Ultimately, as we have earlier mentioned, Harrison was undergoing difficult diagnostic tests and repeated surgeries when she suffered the sudden loss of her husband just several years after the loss of her mother and children in a house fire. There was a real possibility under the terms of the Plan that she could have demonstrated a medically certified condition that prevented her from returning to work in between her surgeries. The record at hand provides evidence of claimant's mental and physical distress. Dr. Petrizzi, Harrison's treating physician, referenced her psychological condition in his records, and increased her dosage of anti-depressant drugs during the relevant timeframe, and her sister's statement detailed debilitating panic attacks. Wells Fargo was put on notice that Harrison was seeking treatment for psychological ailments in addition to thyroid disease and yet failed to undertake the same minimal effort to obtain records from Dr. Glenn that it properly took with regard to records from Drs. Petrizzi, Van Himbergen, and Hollings. Instead, it denied Harrison benefits on an incomplete record. A plan administrator cannot decline to undertake the most nominal efforts to obtain readily available information that was made known to the Plan, that was plainly material to the claim, and that could well have provided the proof crucial to Harrison's success. At least, under the terms of the Plan here, Wells Fargo should have instructed Harrison plainly and specifically that additional records from Dr. Glenn were needed to perfect her claim.


It bears repeating that the primary responsibility for providing medical evidence to support a claimant's theory rests with the claimant. See Berry, 761 F.2d at 1008. Claimants are more familiar with their medical history and their treating physicians and are far better suited to provide the evidence necessary to support a claim for disability. However, once a plan administrator is on notice that readily-available evidence exists that might confirm claimant's theory of disability, it cannot shut its eyes to such evidence where there is little in the record to suggest the claim deficient.

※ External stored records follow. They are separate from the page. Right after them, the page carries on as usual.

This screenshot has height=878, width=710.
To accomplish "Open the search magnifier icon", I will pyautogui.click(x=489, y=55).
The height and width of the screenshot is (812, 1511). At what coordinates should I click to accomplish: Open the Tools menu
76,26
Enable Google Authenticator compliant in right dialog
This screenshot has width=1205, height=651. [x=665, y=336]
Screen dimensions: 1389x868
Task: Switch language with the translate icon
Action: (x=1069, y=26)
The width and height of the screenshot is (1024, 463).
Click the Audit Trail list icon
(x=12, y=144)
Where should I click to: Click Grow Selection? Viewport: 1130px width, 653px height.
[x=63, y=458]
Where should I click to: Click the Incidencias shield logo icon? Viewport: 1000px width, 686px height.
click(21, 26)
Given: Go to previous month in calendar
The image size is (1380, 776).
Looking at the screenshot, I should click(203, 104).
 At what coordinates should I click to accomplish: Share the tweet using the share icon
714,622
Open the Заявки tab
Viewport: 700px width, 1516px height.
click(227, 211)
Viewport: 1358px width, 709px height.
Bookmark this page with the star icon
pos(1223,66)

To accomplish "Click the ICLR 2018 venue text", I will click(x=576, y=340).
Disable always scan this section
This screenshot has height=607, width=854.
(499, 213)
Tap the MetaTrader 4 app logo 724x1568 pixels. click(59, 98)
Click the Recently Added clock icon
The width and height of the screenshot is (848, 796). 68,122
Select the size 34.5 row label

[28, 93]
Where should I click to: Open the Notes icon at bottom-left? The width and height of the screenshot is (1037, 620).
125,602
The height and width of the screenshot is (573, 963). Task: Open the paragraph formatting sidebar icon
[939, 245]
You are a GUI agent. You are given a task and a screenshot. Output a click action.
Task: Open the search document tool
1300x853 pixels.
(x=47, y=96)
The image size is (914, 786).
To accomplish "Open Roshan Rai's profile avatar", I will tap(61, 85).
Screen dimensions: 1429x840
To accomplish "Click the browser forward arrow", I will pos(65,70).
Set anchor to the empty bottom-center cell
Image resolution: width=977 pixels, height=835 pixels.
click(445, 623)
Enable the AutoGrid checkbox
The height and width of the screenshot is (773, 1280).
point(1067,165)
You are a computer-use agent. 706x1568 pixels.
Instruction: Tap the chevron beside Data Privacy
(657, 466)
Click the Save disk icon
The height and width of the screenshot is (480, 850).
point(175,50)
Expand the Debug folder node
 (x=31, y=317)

Like our sister circuits, we now adopt this narrow principle—narrow because it does not undercut claimant's responsibility to provide medical information nor impose a duty on plan administrators to fish for medical information on the mere possibility that it may be helpful in some remote way. Here, however, Wells Fargo breached the fiduciary duty owed to Nancy Harrison when it neither sought readily available records from Dr. Glenn that might have confirmed her theory of disability nor informed her in clear terms that those records were necessary. Even absent those records, this was a close case. The judgment must be reversed and remanded to the district court with instructions to return this case to Wells Fargo for proceedings consistent with this decision.



FOOTNOTE.  Employees must return to work once Wells Fargo determines they are no longer disabled in order to be eligible for future benefits under the terms of the Plan. Because she did not return to work after Wells Fargo found her sufficiently recovered on September 10, 2011, Harrison was denied benefits for the October 31st surgery and subsequent recovery period. If benefits were improperly denied for the disputed period between the surgical procedures, the entire period from June 9, 2011, through her recovery from the sternotomy may be considered a single period of disability and she may be eligible to recover benefits from October 31, 2011, through mid-December 2011 as well.

Reversed and remanded by published opinion. Judge WILKINSON wrote the opinion, in which Judge KING and Senior Judge HAMILTON joined.